* Collected data *
- - -

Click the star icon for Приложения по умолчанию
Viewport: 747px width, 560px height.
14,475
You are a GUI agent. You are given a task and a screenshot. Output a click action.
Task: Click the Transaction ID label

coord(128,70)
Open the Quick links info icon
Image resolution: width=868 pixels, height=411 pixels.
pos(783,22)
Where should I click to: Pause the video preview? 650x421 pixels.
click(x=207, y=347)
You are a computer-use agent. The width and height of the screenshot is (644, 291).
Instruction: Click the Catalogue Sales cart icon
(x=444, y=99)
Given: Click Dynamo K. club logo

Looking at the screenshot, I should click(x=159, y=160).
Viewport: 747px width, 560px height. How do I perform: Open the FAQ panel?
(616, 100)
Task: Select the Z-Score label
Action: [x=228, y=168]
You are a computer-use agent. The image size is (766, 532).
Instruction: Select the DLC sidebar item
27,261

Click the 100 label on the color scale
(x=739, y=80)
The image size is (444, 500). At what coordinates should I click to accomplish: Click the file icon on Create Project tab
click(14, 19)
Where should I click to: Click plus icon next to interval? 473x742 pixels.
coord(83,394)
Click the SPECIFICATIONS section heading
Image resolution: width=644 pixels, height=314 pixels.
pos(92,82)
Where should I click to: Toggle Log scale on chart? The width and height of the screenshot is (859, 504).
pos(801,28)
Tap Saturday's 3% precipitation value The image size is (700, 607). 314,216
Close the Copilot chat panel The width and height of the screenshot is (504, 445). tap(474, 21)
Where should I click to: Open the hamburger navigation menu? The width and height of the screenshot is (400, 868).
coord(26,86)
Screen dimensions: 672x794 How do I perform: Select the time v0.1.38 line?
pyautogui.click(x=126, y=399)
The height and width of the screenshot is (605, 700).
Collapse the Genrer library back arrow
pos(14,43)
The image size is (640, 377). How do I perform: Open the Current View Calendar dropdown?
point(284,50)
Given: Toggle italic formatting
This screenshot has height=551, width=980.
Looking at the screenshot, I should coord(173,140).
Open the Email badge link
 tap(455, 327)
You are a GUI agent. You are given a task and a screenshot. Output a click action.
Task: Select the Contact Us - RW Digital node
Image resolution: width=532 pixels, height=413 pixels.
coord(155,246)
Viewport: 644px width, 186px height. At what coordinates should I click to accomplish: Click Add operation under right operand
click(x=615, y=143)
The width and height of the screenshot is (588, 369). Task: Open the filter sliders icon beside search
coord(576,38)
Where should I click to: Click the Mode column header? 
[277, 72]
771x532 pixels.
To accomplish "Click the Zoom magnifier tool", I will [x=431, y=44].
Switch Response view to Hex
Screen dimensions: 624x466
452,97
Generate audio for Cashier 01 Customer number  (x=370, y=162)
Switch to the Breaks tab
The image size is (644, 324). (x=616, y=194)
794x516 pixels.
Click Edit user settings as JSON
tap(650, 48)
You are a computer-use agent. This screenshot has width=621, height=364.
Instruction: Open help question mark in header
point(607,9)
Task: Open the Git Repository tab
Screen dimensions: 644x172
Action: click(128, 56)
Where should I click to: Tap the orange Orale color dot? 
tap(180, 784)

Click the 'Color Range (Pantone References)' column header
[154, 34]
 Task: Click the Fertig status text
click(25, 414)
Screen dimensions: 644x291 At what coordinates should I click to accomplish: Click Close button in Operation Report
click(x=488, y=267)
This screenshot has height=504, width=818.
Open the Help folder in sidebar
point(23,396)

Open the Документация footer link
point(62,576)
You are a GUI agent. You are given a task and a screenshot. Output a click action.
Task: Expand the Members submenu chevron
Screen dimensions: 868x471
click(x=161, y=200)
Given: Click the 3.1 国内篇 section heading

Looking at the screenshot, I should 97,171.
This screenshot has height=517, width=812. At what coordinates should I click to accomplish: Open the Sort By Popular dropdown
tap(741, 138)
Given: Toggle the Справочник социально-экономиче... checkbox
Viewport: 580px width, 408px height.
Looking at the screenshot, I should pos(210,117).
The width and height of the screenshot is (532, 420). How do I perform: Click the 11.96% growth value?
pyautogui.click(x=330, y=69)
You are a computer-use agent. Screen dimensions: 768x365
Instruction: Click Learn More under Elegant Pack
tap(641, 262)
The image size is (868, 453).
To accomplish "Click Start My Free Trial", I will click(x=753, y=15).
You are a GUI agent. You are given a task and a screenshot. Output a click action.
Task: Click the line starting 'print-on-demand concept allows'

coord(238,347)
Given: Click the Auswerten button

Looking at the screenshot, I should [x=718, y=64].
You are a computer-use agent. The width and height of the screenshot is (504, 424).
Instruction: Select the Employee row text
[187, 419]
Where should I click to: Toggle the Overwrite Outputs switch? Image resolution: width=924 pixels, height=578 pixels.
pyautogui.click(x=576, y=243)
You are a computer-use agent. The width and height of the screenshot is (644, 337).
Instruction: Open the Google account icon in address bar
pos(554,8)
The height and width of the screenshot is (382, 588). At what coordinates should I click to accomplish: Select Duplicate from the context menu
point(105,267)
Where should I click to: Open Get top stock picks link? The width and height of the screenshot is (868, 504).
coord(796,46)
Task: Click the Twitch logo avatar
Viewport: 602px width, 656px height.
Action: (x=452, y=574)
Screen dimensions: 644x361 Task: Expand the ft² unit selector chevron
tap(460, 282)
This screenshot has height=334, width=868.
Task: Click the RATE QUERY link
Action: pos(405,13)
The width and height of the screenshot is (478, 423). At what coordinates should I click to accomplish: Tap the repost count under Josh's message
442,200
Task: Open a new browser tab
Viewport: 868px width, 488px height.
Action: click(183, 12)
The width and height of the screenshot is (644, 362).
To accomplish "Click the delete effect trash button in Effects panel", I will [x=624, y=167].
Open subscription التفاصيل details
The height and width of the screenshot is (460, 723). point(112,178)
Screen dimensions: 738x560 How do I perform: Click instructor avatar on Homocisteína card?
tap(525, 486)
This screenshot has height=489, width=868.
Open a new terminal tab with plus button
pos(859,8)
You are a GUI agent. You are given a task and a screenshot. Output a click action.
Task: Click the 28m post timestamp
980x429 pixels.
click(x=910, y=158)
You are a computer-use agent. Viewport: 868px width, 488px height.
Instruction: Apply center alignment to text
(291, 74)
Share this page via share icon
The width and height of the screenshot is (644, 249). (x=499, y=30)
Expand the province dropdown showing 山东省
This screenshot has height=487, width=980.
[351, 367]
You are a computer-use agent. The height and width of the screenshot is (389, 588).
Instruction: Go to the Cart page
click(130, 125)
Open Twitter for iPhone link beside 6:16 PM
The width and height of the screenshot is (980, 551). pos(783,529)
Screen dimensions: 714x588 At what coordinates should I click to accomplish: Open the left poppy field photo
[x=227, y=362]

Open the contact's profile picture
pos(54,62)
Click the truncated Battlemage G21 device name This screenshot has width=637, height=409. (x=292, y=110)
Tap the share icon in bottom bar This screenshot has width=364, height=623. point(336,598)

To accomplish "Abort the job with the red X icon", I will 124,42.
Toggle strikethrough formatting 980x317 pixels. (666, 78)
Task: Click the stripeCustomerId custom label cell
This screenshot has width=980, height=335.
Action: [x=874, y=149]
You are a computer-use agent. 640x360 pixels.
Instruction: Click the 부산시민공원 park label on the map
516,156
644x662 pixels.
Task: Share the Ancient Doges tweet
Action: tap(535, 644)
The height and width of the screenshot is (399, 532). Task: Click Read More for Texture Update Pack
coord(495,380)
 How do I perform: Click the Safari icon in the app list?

- - -

* ACTION ITEM *
The records are to be retyped exactly. No line may be skipped.

* RESPONSE TO THE TASK *
Click the star icon for Приложения по умолчанию
Viewport: 747px width, 560px height.
14,475
You are a GUI agent. You are given a task and a screenshot. Output a click action.
Task: Click the Transaction ID label

coord(128,70)
Open the Quick links info icon
Image resolution: width=868 pixels, height=411 pixels.
pos(783,22)
Where should I click to: Pause the video preview? 650x421 pixels.
click(x=207, y=347)
You are a computer-use agent. The width and height of the screenshot is (644, 291).
Instruction: Click the Catalogue Sales cart icon
(x=444, y=99)
Given: Click Dynamo K. club logo

Looking at the screenshot, I should click(x=159, y=160).
Viewport: 747px width, 560px height. How do I perform: Open the FAQ panel?
(616, 100)
Task: Select the Z-Score label
Action: [x=228, y=168]
You are a computer-use agent. The image size is (766, 532).
Instruction: Select the DLC sidebar item
27,261

Click the 100 label on the color scale
(x=739, y=80)
The image size is (444, 500). At what coordinates should I click to accomplish: Click the file icon on Create Project tab
click(14, 19)
Where should I click to: Click plus icon next to interval? 473x742 pixels.
coord(83,394)
Click the SPECIFICATIONS section heading
Image resolution: width=644 pixels, height=314 pixels.
pos(92,82)
Where should I click to: Toggle Log scale on chart? The width and height of the screenshot is (859, 504).
pos(801,28)
Tap Saturday's 3% precipitation value The image size is (700, 607). 314,216
Close the Copilot chat panel The width and height of the screenshot is (504, 445). tap(474, 21)
Where should I click to: Open the hamburger navigation menu? The width and height of the screenshot is (400, 868).
coord(26,86)
Screen dimensions: 672x794 How do I perform: Select the time v0.1.38 line?
pyautogui.click(x=126, y=399)
The height and width of the screenshot is (605, 700).
Collapse the Genrer library back arrow
pos(14,43)
The image size is (640, 377). How do I perform: Open the Current View Calendar dropdown?
point(284,50)
Given: Toggle italic formatting
This screenshot has height=551, width=980.
Looking at the screenshot, I should coord(173,140).
Open the Email badge link
 tap(455, 327)
You are a GUI agent. You are given a task and a screenshot. Output a click action.
Task: Select the Contact Us - RW Digital node
Image resolution: width=532 pixels, height=413 pixels.
coord(155,246)
Viewport: 644px width, 186px height. At what coordinates should I click to accomplish: Click Add operation under right operand
click(x=615, y=143)
The width and height of the screenshot is (588, 369). Task: Open the filter sliders icon beside search
coord(576,38)
Where should I click to: Click the Mode column header? 
[277, 72]
771x532 pixels.
To accomplish "Click the Zoom magnifier tool", I will [x=431, y=44].
Switch Response view to Hex
Screen dimensions: 624x466
452,97
Generate audio for Cashier 01 Customer number  (x=370, y=162)
Switch to the Breaks tab
The image size is (644, 324). (x=616, y=194)
794x516 pixels.
Click Edit user settings as JSON
tap(650, 48)
You are a computer-use agent. This screenshot has width=621, height=364.
Instruction: Open help question mark in header
point(607,9)
Task: Open the Git Repository tab
Screen dimensions: 644x172
Action: click(128, 56)
Where should I click to: Tap the orange Orale color dot? 
tap(180, 784)

Click the 'Color Range (Pantone References)' column header
[154, 34]
 Task: Click the Fertig status text
click(25, 414)
Screen dimensions: 644x291 At what coordinates should I click to accomplish: Click Close button in Operation Report
click(x=488, y=267)
This screenshot has height=504, width=818.
Open the Help folder in sidebar
point(23,396)

Open the Документация footer link
point(62,576)
You are a GUI agent. You are given a task and a screenshot. Output a click action.
Task: Expand the Members submenu chevron
Screen dimensions: 868x471
click(x=161, y=200)
Given: Click the 3.1 国内篇 section heading

Looking at the screenshot, I should 97,171.
This screenshot has height=517, width=812. At what coordinates should I click to accomplish: Open the Sort By Popular dropdown
tap(741, 138)
Given: Toggle the Справочник социально-экономиче... checkbox
Viewport: 580px width, 408px height.
Looking at the screenshot, I should pos(210,117).
The width and height of the screenshot is (532, 420). How do I perform: Click the 11.96% growth value?
pyautogui.click(x=330, y=69)
You are a computer-use agent. Screen dimensions: 768x365
Instruction: Click Learn More under Elegant Pack
tap(641, 262)
The image size is (868, 453).
To accomplish "Click Start My Free Trial", I will click(x=753, y=15).
You are a GUI agent. You are given a task and a screenshot. Output a click action.
Task: Click the line starting 'print-on-demand concept allows'

coord(238,347)
Given: Click the Auswerten button

Looking at the screenshot, I should [x=718, y=64].
You are a computer-use agent. The width and height of the screenshot is (504, 424).
Instruction: Select the Employee row text
[187, 419]
Where should I click to: Toggle the Overwrite Outputs switch? Image resolution: width=924 pixels, height=578 pixels.
pyautogui.click(x=576, y=243)
You are a computer-use agent. The width and height of the screenshot is (644, 337).
Instruction: Open the Google account icon in address bar
pos(554,8)
The height and width of the screenshot is (382, 588). At what coordinates should I click to accomplish: Select Duplicate from the context menu
point(105,267)
Where should I click to: Open Get top stock picks link? The width and height of the screenshot is (868, 504).
coord(796,46)
Task: Click the Twitch logo avatar
Viewport: 602px width, 656px height.
Action: (x=452, y=574)
Screen dimensions: 644x361 Task: Expand the ft² unit selector chevron
tap(460, 282)
This screenshot has height=334, width=868.
Task: Click the RATE QUERY link
Action: pos(405,13)
The width and height of the screenshot is (478, 423). At what coordinates should I click to accomplish: Tap the repost count under Josh's message
442,200
Task: Open a new browser tab
Viewport: 868px width, 488px height.
Action: click(183, 12)
The width and height of the screenshot is (644, 362).
To accomplish "Click the delete effect trash button in Effects panel", I will [x=624, y=167].
Open subscription التفاصيل details
The height and width of the screenshot is (460, 723). point(112,178)
Screen dimensions: 738x560 How do I perform: Click instructor avatar on Homocisteína card?
tap(525, 486)
This screenshot has height=489, width=868.
Open a new terminal tab with plus button
pos(859,8)
You are a GUI agent. You are given a task and a screenshot. Output a click action.
Task: Click the 28m post timestamp
980x429 pixels.
click(x=910, y=158)
You are a computer-use agent. Viewport: 868px width, 488px height.
Instruction: Apply center alignment to text
(291, 74)
Share this page via share icon
The width and height of the screenshot is (644, 249). (x=499, y=30)
Expand the province dropdown showing 山东省
This screenshot has height=487, width=980.
[351, 367]
You are a computer-use agent. The height and width of the screenshot is (389, 588).
Instruction: Go to the Cart page
click(130, 125)
Open Twitter for iPhone link beside 6:16 PM
The width and height of the screenshot is (980, 551). pos(783,529)
Screen dimensions: 714x588 At what coordinates should I click to accomplish: Open the left poppy field photo
[x=227, y=362]

Open the contact's profile picture
pos(54,62)
Click the truncated Battlemage G21 device name This screenshot has width=637, height=409. (x=292, y=110)
Tap the share icon in bottom bar This screenshot has width=364, height=623. point(336,598)

To accomplish "Abort the job with the red X icon", I will 124,42.
Toggle strikethrough formatting 980x317 pixels. (666, 78)
Task: Click the stripeCustomerId custom label cell
This screenshot has width=980, height=335.
Action: [x=874, y=149]
You are a computer-use agent. 640x360 pixels.
Instruction: Click the 부산시민공원 park label on the map
516,156
644x662 pixels.
Task: Share the Ancient Doges tweet
Action: tap(535, 644)
The height and width of the screenshot is (399, 532). Task: Click Read More for Texture Update Pack
coord(495,380)
 How do I perform: Click the Safari icon in the app list?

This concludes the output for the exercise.